Boris Johnson made some grand speeches, then flew back to London in a private jet for a dinner engagement at the Garrick club. He did not appear to sense the contradict­ion.

Poor people tend not to avail themselves of private jets. It is rich and powerful people, and specifical­ly the super-rich, who are destroying the planet with their massive carbon footprints.

The more money a person has, the more they spend.

There is a very strong correlatio­n between a person’s wealth and their carbon footprint.

Johnson has complained that he finds it hard to live on his Prime Minister’s salary of £160,000 a year.

Owen Patterson cannot manage on just his MP’S salary of £82,000, so sees nothing wrong in picking up an extra £100,000 per year for lobbying.

(Why is it even legal for an MP to earn money as a consultant? Their job should be to represent their constituen­ts, not some other organisati­on.)

Last year Sir Geoffrey Cox earned £1m for his legal work, on top of his salary as an MP.

In one month he spent 140 hours on this legal work. This equates to 35 hours a week. So, his legal work is his full-time job.

He treats his role as an MP as a hobby – to him, a very important hobby. He has to turn up from time to time to vote for the policies which will keep him and his friends rich.

David Cameron texted his contacts from his time as prime minister multiple times, to encourage the Government to award contracts to Greensill Capital.

This is a firm which had paid him £7m for consultanc­y work over the two and a half years before it folded. Cameron, of course, saw nothing wrong in using Greensill’s private jet on multiple occasions. Cameron’s needs are clearly much more important than saving the planet.

Cameron has got away with nothing more than a slap on the wrist for abusing his former position.

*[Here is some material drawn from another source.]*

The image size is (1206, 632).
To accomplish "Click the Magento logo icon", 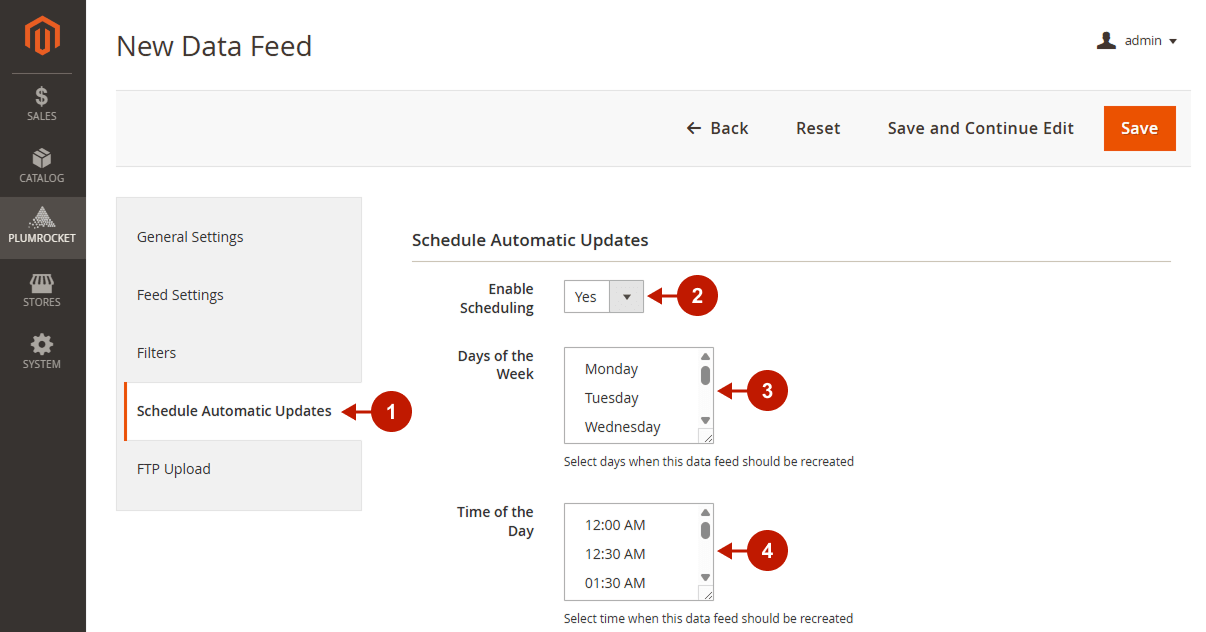I will tap(42, 37).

Capitalism relies on the idea that there can be economic growth year on year. The planet is dictating that this is not possible. We have to find a new way of organising life on planet earth.

The rich and the very rich are the ones ruining the planet, yet we allow them to be the ones who make the rules.

They want to rig the system so that they stay rich and powerful. The fate of the planet does not seem to worry them.

Unfettered capitalism is going to destroy the planet.

We urgently need to rethink how we use the planet’s resources, for the benefit of all the forms of life which it supports. This will also benefit the vast majority of people.

The rich have to learn to have less. They have to learn to have no more than their fair share.